(Records contained in a dataset)

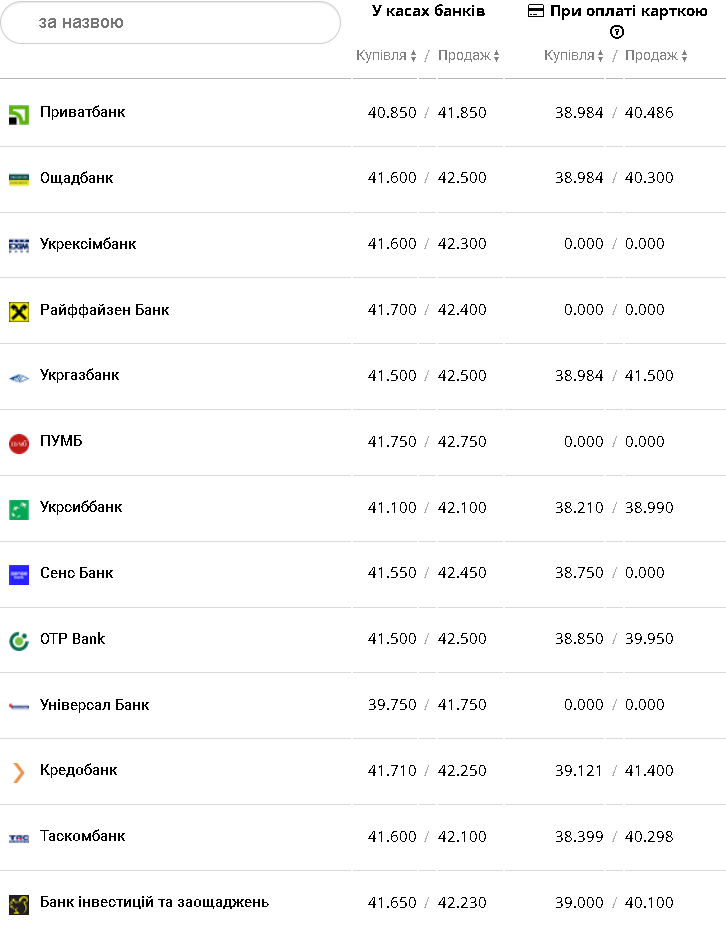Click the OTP Bank logo icon
The width and height of the screenshot is (726, 926).
pos(19,641)
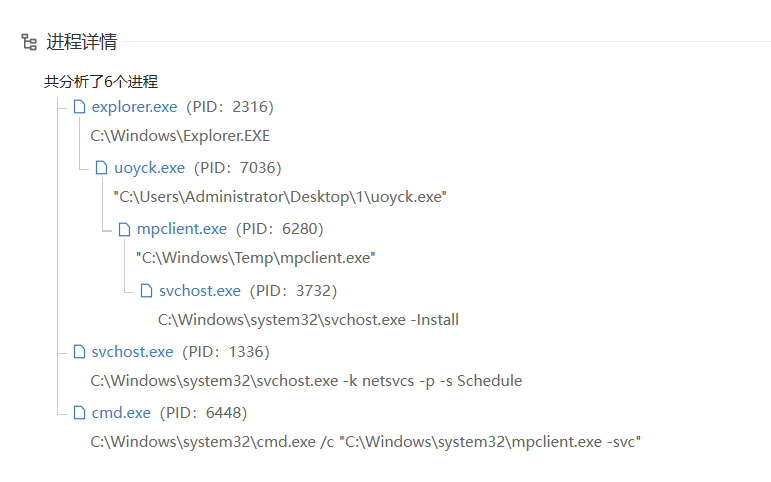Click the C:\Windows\Explorer.EXE path line

click(180, 136)
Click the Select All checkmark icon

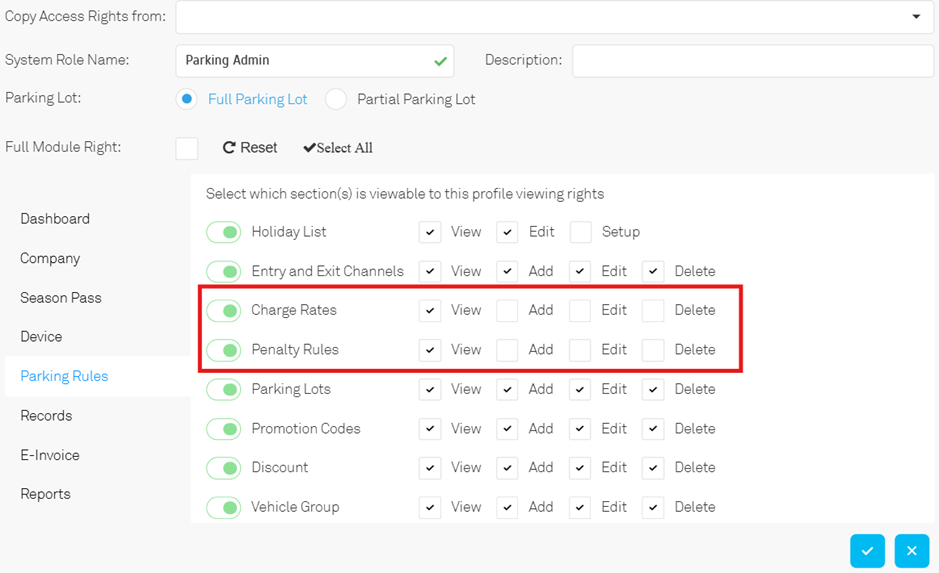coord(309,147)
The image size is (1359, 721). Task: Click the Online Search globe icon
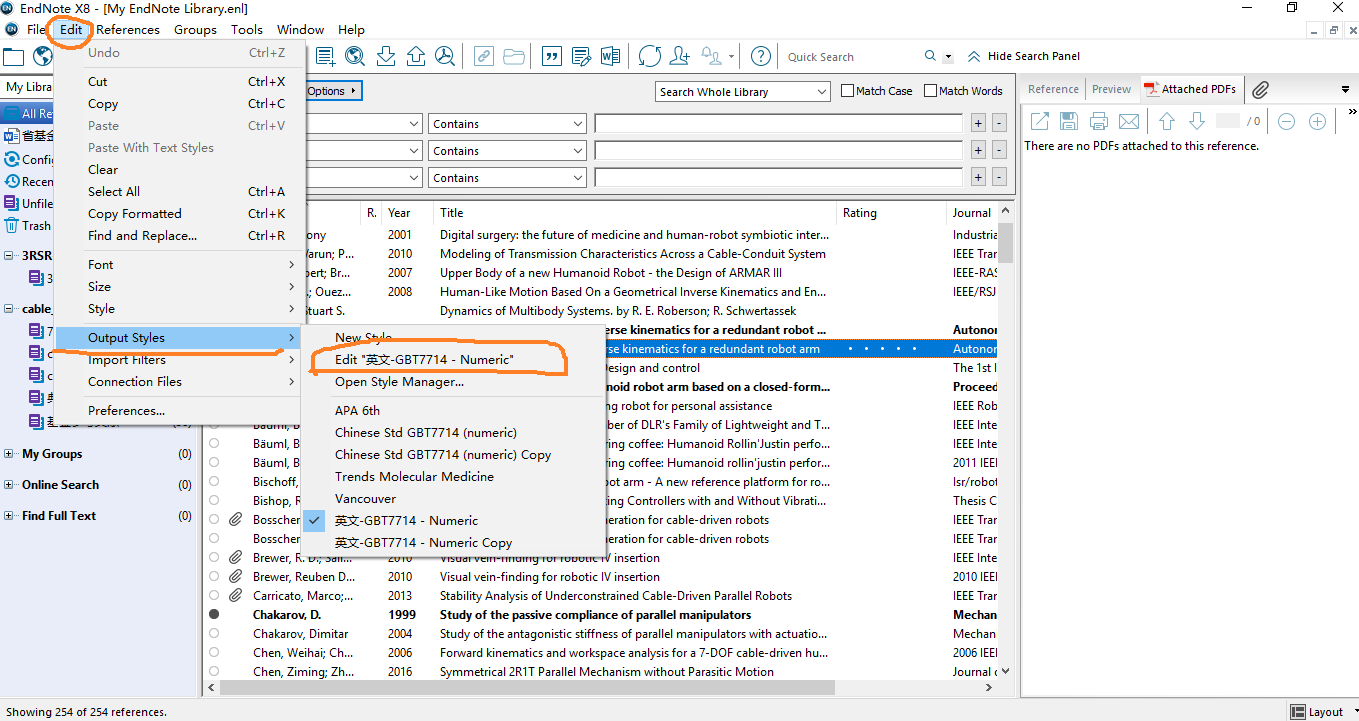pyautogui.click(x=355, y=56)
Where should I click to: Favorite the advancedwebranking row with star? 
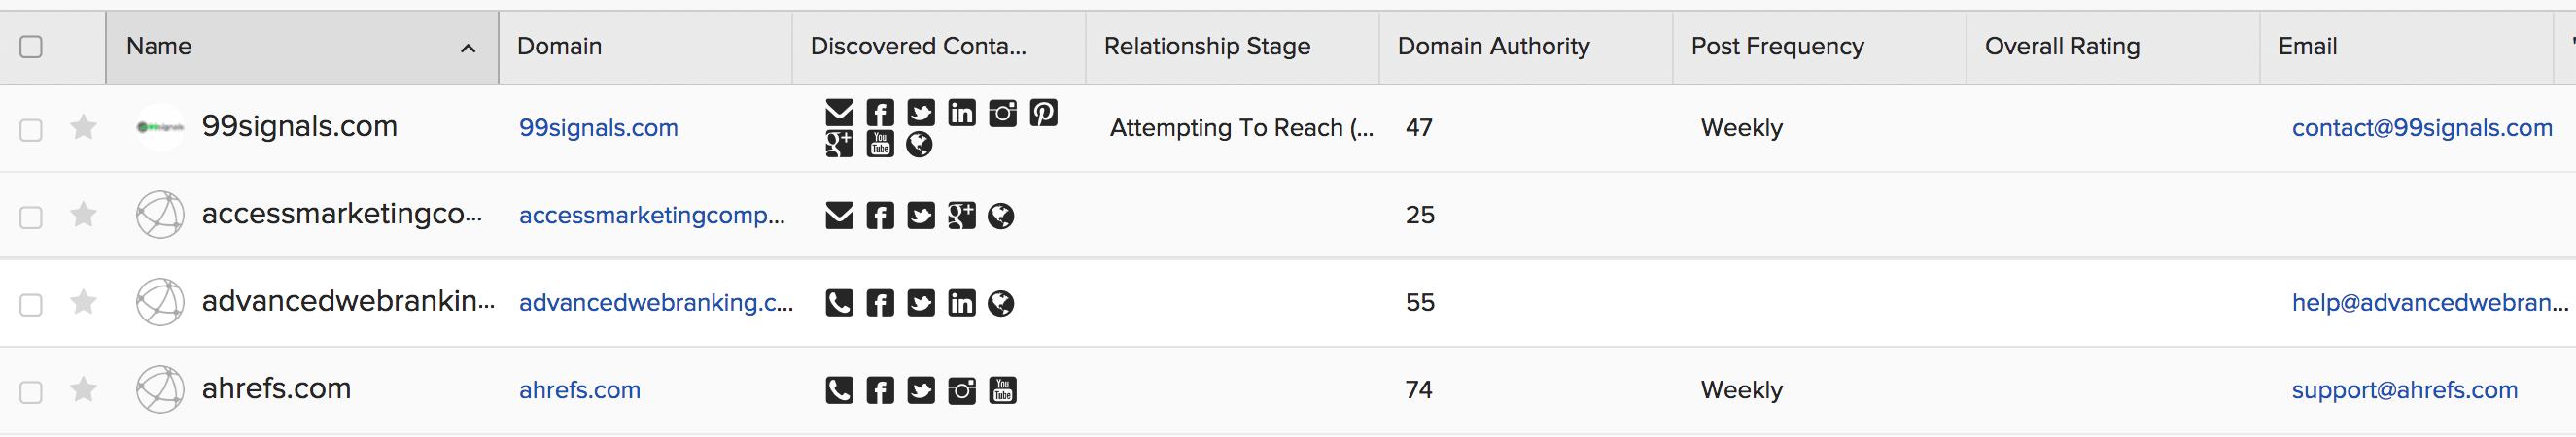84,302
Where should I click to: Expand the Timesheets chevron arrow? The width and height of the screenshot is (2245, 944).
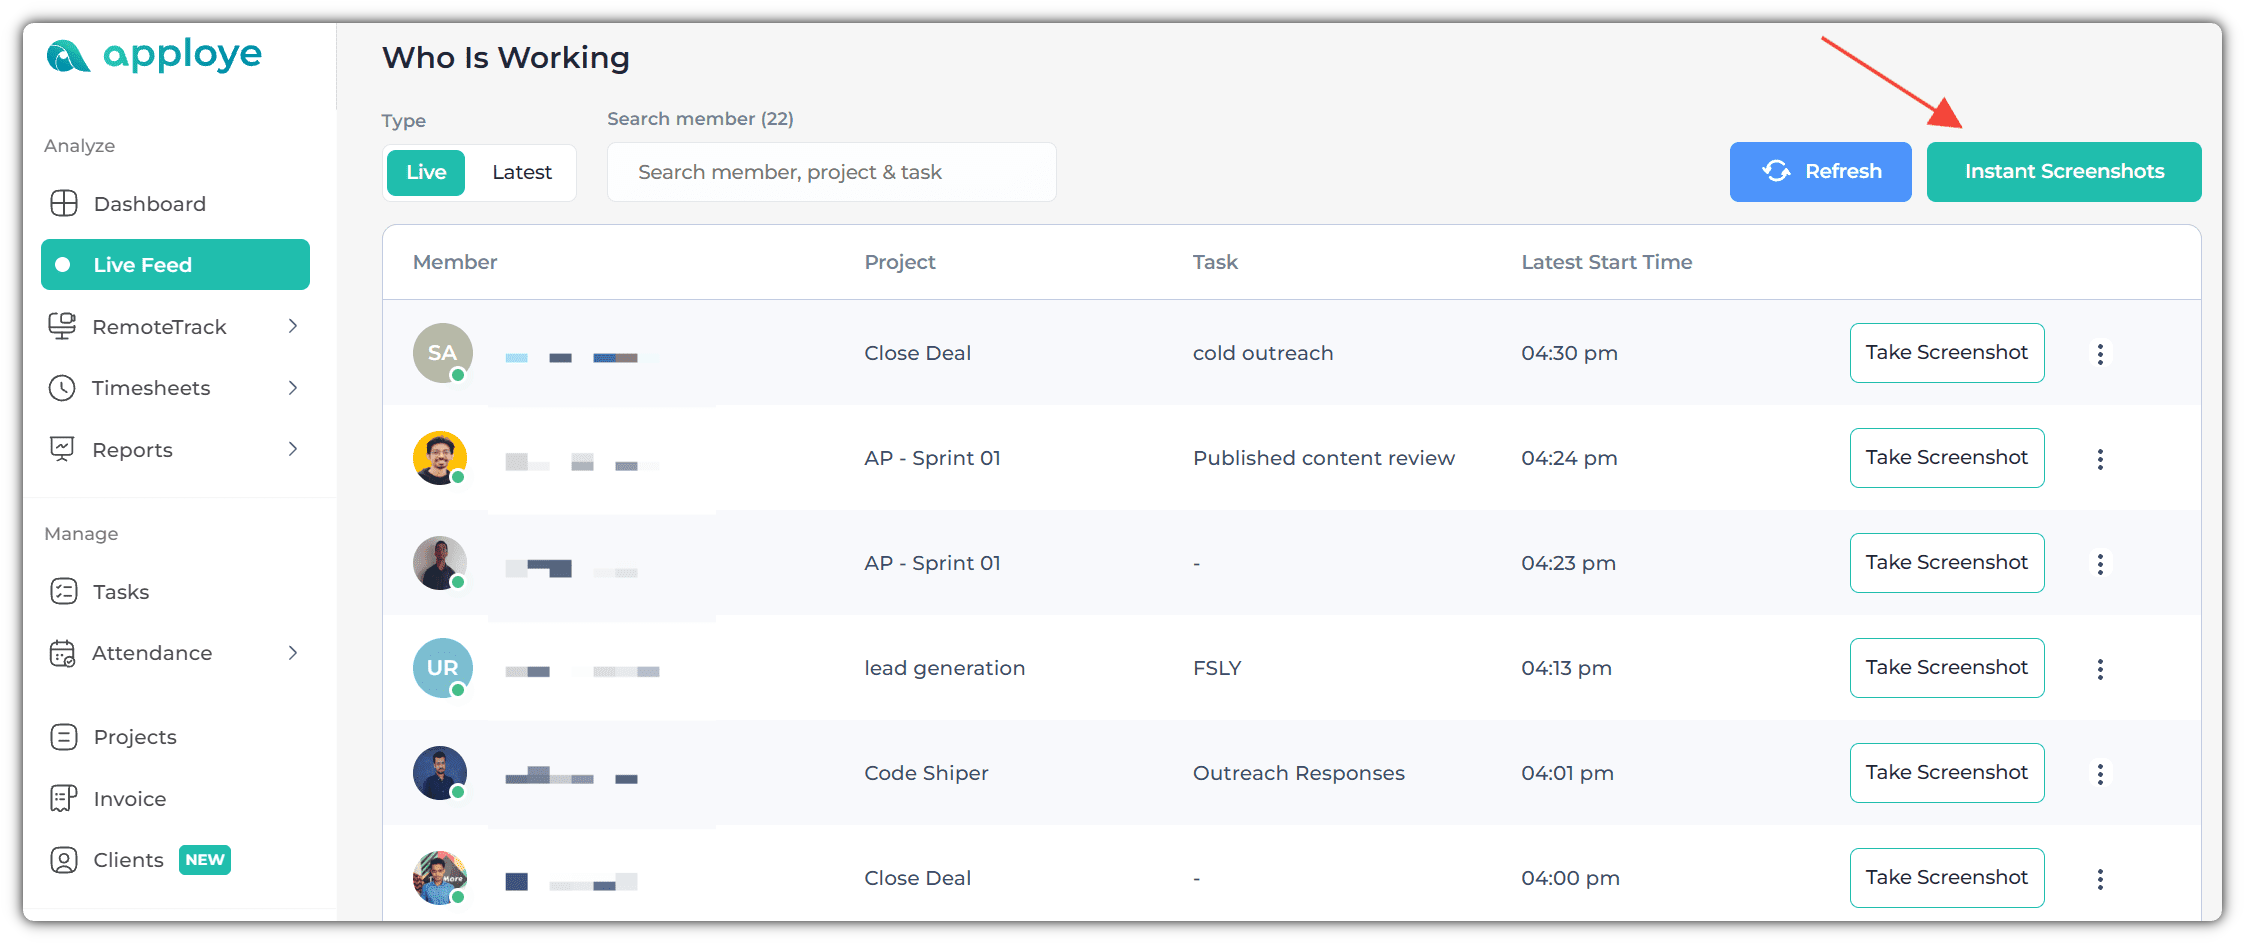tap(293, 388)
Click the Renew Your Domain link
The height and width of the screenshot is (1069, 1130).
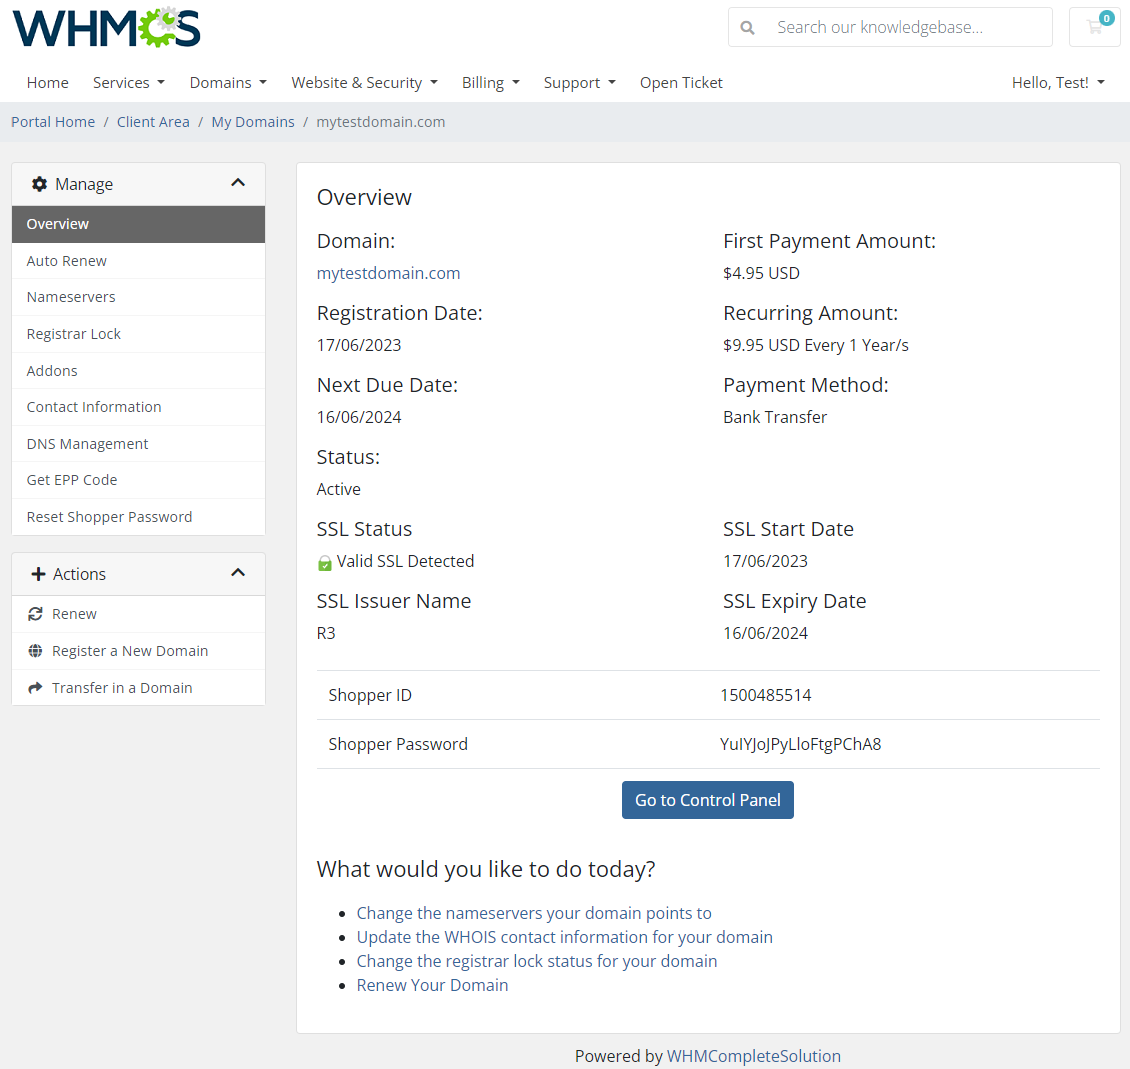pos(432,984)
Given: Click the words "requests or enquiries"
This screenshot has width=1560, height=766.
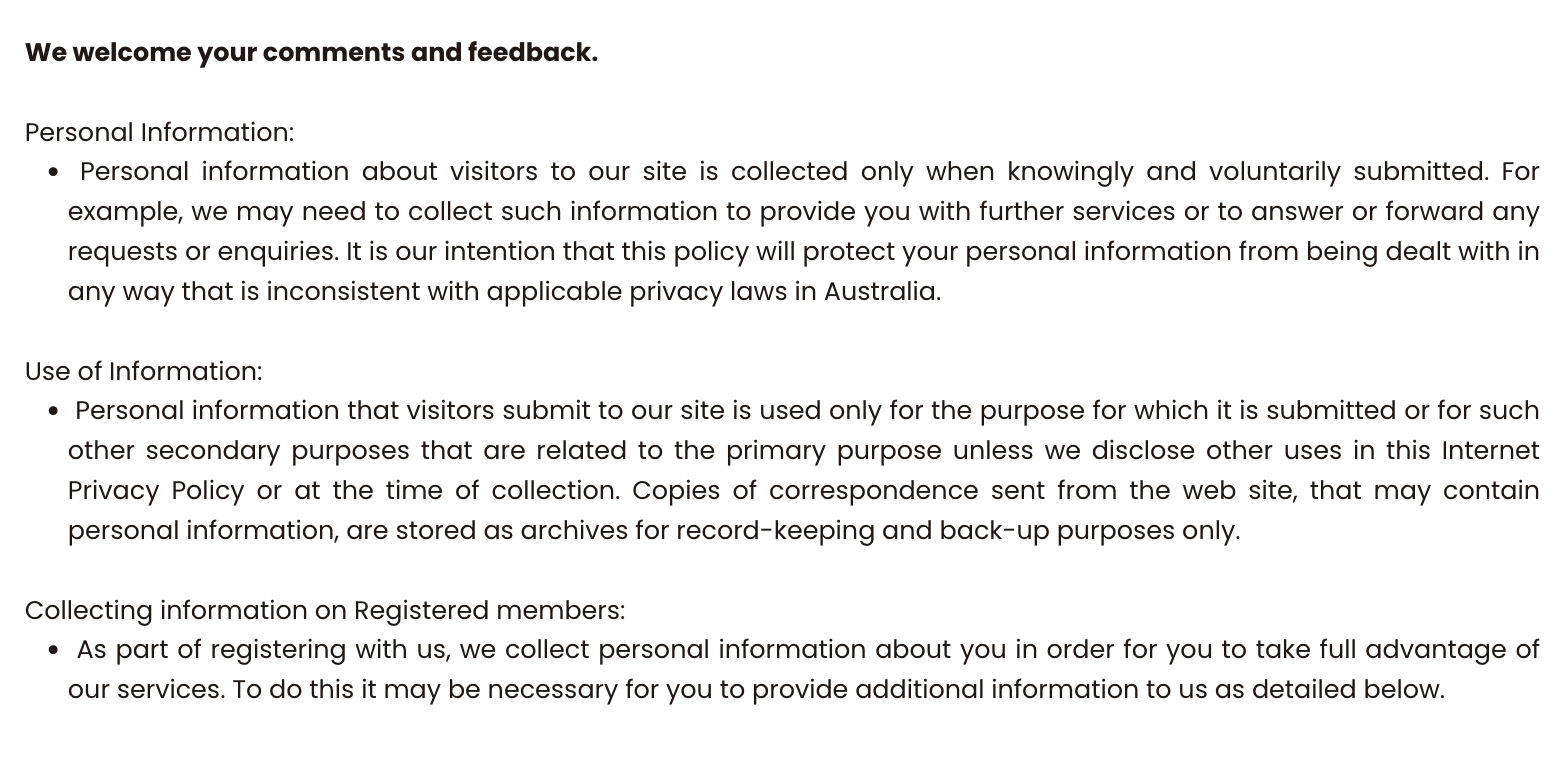Looking at the screenshot, I should point(202,251).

WHAT TO DO —
Using the records above, reproduce exactly the lines from the line containing "The height and" through the last line, with both ends kept and no pictures.

FINISHED TASK —
The height and width of the screenshot is (1069, 1130).
pos(432,984)
Given: Click the words "requests or enquiries"
This screenshot has width=1560, height=766.
Looking at the screenshot, I should point(202,251).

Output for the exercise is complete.